## Requirement:
Wherever the word "button" occurs in the lines below, copy the whole line.

## Given records:
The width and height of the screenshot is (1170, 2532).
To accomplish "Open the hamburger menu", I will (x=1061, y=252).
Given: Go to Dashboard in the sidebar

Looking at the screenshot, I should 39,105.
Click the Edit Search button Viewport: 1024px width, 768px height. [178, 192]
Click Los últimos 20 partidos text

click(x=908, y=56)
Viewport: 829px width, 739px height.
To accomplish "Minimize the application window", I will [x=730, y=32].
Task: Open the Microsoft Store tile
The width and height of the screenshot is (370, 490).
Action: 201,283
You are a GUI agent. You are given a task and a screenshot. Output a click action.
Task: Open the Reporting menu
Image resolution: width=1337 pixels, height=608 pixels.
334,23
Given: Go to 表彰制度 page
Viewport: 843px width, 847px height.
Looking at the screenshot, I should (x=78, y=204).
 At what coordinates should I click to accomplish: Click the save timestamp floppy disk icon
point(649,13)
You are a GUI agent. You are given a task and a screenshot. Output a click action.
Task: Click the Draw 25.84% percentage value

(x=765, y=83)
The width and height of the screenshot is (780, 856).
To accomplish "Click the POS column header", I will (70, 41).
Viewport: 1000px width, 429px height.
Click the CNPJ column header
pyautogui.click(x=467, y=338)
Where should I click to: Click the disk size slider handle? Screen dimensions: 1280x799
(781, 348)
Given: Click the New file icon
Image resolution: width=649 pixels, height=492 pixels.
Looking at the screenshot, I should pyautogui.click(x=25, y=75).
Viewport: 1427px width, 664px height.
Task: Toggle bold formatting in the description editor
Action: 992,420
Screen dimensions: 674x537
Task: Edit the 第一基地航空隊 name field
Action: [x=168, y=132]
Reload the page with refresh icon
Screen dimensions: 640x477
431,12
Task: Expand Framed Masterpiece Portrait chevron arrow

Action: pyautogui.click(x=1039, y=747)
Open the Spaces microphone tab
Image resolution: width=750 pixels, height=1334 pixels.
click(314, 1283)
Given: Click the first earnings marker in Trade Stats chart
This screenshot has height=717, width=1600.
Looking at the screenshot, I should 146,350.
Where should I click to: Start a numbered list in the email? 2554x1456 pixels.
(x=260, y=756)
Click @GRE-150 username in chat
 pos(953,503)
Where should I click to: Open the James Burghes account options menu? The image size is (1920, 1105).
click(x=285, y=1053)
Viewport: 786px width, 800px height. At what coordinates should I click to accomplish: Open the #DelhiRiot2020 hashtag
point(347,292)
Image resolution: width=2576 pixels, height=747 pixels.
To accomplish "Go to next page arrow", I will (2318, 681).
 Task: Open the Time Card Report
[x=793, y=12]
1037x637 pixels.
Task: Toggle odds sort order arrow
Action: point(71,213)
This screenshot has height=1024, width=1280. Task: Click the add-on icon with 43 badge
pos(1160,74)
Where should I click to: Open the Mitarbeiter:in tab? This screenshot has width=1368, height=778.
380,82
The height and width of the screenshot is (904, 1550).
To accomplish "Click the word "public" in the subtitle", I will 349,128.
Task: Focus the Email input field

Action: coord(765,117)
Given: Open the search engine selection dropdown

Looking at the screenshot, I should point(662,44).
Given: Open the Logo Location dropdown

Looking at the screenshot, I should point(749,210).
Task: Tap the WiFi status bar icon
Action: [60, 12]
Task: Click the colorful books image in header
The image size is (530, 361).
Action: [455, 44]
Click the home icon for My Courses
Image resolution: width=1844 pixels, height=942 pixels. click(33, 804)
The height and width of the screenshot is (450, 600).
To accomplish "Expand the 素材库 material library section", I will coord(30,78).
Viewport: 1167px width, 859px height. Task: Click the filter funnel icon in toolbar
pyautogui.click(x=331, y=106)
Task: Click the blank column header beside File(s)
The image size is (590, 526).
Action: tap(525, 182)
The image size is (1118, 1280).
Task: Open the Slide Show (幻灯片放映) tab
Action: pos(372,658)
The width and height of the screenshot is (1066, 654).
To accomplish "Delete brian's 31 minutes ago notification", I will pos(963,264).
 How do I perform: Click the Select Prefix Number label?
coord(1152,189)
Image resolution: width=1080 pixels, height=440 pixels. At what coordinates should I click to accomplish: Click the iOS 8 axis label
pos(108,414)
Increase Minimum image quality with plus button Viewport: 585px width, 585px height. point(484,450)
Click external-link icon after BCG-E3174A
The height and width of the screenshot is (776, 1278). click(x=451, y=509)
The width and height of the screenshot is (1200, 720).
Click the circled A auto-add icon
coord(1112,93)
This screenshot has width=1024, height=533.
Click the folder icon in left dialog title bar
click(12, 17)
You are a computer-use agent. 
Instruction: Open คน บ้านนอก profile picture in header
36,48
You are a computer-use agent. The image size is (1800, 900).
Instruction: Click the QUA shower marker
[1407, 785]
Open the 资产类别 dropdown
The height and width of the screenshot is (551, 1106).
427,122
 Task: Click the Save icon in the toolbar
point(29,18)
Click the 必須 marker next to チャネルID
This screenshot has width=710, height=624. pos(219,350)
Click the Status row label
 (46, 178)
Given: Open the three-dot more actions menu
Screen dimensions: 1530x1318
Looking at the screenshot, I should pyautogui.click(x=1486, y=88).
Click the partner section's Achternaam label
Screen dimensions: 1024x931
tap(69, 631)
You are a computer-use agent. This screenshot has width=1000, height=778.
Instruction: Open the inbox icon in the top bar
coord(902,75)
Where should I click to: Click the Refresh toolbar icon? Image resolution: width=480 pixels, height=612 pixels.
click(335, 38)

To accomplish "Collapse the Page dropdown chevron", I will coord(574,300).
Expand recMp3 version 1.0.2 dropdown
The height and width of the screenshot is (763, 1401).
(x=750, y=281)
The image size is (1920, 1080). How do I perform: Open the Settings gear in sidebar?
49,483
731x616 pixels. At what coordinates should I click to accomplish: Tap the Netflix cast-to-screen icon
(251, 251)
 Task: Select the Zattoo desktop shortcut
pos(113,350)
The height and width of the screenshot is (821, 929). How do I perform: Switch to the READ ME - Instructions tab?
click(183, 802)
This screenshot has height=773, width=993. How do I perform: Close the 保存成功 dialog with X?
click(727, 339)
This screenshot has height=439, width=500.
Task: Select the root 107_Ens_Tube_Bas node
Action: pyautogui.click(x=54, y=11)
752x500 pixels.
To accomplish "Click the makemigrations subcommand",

## Output for this task:
Click the Edit Search button Viewport: 1024px width, 768px height. [178, 192]
Increase Minimum image quality with plus button Viewport: 585px width, 585px height. point(484,450)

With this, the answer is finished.